__DATA RECORDS__:
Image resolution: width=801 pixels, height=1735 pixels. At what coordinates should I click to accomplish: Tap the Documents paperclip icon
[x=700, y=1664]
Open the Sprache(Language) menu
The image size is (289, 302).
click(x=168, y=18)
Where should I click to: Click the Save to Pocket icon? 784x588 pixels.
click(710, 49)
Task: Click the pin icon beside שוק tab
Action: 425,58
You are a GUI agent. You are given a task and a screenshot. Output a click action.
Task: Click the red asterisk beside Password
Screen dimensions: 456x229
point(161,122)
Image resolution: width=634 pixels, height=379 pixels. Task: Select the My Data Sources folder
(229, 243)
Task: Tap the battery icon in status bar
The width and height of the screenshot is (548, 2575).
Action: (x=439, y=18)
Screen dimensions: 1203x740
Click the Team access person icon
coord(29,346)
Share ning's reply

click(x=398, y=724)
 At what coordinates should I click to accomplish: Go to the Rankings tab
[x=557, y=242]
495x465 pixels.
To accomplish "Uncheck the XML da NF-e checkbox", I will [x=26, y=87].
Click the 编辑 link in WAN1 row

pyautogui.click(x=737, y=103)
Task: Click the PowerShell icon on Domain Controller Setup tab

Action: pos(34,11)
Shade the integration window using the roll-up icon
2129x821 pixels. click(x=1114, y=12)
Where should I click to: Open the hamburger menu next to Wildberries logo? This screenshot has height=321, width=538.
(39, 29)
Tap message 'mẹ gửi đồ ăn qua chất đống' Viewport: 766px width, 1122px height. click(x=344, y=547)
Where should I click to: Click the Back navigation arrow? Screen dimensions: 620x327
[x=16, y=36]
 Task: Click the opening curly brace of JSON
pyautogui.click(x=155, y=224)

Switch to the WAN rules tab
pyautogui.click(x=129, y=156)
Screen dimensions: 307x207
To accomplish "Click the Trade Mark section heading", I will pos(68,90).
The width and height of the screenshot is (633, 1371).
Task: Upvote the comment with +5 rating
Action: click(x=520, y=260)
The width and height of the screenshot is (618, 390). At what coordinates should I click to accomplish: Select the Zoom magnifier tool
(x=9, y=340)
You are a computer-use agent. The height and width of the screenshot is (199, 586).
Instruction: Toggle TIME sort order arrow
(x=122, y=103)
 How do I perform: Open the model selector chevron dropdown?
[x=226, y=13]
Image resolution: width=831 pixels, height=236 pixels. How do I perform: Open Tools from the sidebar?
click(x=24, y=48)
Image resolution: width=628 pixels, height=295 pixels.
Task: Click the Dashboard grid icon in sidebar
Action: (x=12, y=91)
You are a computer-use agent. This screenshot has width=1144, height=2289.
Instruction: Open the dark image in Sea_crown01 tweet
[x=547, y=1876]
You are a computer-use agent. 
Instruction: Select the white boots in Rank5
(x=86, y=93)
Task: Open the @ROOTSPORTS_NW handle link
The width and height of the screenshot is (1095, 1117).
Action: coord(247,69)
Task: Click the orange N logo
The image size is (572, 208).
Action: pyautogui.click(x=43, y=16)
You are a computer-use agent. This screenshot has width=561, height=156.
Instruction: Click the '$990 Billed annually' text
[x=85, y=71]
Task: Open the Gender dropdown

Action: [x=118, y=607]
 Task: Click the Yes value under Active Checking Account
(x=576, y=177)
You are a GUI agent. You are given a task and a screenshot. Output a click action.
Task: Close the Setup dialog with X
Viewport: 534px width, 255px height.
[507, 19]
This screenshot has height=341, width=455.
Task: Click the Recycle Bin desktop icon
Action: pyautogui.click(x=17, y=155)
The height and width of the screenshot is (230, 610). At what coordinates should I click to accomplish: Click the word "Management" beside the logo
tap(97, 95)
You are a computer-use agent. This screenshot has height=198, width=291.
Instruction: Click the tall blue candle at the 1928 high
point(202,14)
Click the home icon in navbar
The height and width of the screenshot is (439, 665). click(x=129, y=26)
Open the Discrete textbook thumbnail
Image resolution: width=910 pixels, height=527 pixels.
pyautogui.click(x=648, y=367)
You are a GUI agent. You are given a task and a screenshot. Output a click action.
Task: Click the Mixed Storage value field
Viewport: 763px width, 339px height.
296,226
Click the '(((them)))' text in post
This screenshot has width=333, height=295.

__PROBLEM__: Go through the entries above and count the lines with the word "agent", then give only that number.

__SOLVED EXERCISE__: 8